[Stored data]
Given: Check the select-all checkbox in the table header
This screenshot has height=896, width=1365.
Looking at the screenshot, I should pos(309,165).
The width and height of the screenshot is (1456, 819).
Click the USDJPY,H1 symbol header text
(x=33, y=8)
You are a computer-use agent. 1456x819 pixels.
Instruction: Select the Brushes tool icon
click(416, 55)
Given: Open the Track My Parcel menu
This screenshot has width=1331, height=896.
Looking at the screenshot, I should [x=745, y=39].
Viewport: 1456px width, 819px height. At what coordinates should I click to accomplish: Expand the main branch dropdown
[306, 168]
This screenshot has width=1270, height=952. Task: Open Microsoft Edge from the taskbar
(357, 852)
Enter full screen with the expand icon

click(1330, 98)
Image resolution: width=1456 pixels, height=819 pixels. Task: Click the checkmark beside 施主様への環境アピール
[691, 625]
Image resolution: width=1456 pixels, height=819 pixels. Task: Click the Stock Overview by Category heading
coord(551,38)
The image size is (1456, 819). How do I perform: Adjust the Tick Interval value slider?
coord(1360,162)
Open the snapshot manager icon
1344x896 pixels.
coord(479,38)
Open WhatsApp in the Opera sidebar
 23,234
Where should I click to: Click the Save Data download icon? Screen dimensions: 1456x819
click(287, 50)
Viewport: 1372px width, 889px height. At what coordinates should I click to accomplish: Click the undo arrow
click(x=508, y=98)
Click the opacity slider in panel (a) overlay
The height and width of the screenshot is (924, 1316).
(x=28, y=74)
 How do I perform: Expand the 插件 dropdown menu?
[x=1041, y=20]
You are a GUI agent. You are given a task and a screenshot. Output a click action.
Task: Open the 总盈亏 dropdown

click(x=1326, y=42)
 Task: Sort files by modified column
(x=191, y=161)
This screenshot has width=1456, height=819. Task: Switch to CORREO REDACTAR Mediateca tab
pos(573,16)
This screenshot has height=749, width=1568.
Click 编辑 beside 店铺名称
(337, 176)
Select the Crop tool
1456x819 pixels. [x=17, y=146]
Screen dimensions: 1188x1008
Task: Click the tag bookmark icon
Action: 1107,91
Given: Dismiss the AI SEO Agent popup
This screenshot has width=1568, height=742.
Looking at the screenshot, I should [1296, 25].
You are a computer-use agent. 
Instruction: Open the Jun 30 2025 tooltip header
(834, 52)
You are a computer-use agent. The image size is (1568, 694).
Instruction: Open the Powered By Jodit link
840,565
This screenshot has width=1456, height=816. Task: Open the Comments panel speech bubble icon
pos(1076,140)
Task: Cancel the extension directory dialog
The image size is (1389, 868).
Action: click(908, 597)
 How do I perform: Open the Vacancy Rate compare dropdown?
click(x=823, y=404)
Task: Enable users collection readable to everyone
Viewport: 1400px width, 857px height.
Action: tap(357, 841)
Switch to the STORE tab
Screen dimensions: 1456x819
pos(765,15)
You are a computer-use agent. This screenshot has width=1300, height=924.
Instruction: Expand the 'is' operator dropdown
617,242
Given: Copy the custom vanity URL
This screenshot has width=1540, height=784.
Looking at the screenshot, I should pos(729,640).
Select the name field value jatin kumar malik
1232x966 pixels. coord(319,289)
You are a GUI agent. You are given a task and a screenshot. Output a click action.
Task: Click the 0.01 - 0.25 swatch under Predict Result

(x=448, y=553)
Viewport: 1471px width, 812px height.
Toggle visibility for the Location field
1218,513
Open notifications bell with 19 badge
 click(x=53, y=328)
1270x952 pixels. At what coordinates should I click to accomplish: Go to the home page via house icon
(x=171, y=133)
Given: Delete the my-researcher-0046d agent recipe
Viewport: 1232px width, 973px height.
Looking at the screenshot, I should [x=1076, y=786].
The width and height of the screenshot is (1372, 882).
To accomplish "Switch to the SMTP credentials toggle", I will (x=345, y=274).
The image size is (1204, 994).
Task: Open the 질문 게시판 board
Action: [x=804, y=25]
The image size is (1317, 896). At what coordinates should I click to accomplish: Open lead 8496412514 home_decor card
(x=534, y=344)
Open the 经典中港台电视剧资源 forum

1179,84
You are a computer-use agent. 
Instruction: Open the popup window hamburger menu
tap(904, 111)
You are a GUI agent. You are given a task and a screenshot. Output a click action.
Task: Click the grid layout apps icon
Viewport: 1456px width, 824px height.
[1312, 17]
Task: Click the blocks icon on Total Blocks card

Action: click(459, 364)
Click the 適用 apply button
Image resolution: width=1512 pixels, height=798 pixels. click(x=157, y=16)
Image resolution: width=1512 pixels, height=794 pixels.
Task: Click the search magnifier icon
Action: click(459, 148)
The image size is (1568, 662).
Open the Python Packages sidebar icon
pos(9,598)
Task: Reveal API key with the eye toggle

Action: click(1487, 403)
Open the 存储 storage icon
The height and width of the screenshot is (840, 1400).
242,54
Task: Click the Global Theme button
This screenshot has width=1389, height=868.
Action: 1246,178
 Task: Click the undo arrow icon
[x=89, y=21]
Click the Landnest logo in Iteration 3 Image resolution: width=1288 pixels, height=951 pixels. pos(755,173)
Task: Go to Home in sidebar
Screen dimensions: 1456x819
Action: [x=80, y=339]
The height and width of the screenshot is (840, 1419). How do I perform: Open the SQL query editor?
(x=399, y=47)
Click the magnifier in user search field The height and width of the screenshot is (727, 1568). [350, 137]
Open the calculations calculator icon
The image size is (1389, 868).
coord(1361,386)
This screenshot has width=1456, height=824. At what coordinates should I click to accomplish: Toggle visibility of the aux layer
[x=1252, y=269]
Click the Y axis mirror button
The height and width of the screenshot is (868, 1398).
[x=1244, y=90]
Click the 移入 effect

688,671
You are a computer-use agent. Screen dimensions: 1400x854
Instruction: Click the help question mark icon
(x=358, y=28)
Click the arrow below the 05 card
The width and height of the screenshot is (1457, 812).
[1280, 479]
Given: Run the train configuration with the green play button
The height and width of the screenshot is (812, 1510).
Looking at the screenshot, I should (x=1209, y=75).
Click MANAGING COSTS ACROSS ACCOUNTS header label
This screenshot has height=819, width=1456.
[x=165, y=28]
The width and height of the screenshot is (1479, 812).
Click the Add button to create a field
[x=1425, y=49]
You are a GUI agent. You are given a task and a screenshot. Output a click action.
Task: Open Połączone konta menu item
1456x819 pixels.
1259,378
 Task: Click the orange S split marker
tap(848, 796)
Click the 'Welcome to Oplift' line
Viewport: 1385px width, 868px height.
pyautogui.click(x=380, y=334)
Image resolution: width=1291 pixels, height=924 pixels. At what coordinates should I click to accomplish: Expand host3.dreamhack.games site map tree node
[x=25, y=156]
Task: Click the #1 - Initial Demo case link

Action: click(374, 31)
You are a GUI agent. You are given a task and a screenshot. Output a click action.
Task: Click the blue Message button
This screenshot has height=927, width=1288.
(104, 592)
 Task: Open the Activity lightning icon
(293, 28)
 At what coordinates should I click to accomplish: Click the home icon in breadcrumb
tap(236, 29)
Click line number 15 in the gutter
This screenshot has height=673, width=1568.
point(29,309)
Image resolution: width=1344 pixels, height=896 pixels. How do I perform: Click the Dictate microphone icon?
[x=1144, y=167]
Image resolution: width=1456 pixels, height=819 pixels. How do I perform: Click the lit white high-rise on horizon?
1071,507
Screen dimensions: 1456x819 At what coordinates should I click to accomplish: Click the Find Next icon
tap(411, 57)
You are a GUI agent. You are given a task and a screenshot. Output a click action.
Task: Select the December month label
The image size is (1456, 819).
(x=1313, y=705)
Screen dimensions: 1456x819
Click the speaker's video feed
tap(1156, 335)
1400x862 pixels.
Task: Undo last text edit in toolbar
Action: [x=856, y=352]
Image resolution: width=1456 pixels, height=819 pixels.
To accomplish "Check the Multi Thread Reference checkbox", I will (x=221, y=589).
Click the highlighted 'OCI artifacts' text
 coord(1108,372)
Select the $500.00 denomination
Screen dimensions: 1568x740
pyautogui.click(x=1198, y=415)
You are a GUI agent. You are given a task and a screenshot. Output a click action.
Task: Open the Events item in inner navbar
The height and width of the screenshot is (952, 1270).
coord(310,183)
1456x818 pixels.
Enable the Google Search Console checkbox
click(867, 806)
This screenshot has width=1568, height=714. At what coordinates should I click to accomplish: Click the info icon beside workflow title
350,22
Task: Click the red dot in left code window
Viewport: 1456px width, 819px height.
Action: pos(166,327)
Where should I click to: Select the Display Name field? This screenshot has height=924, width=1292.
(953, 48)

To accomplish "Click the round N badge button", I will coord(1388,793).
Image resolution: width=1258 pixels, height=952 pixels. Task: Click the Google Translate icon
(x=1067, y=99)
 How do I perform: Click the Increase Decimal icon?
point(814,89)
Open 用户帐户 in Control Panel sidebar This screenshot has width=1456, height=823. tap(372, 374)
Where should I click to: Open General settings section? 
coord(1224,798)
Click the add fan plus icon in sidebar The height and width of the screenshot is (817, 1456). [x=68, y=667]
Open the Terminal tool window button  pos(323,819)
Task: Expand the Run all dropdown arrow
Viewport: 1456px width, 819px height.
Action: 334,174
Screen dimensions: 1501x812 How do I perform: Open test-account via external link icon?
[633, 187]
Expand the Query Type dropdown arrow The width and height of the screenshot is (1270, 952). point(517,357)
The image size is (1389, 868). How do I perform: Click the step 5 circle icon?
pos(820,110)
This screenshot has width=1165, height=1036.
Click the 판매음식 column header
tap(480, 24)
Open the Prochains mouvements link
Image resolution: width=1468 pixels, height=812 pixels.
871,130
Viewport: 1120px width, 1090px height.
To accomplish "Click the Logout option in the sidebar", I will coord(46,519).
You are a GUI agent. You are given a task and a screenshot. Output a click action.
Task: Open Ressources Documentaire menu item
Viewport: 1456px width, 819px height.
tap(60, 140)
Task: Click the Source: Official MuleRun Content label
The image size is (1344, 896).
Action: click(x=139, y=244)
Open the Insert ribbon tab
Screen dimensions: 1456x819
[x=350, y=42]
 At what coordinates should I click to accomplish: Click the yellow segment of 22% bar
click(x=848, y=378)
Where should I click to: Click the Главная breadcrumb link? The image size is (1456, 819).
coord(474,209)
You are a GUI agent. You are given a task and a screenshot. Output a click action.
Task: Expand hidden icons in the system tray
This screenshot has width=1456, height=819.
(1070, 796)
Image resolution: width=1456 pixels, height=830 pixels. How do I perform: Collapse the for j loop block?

▶ [Exercise requirements] Find "Open notifications bell with 19 badge" in the entries above and copy that whole line exactly, then each line after it through the line that contains "The width and height of the screenshot is (1372, 882).".

▶ [Result]
Open notifications bell with 19 badge
 click(x=53, y=328)
1270x952 pixels. At what coordinates should I click to accomplish: Go to the home page via house icon
(x=171, y=133)
Given: Delete the my-researcher-0046d agent recipe
Viewport: 1232px width, 973px height.
Looking at the screenshot, I should [x=1076, y=786].
The width and height of the screenshot is (1372, 882).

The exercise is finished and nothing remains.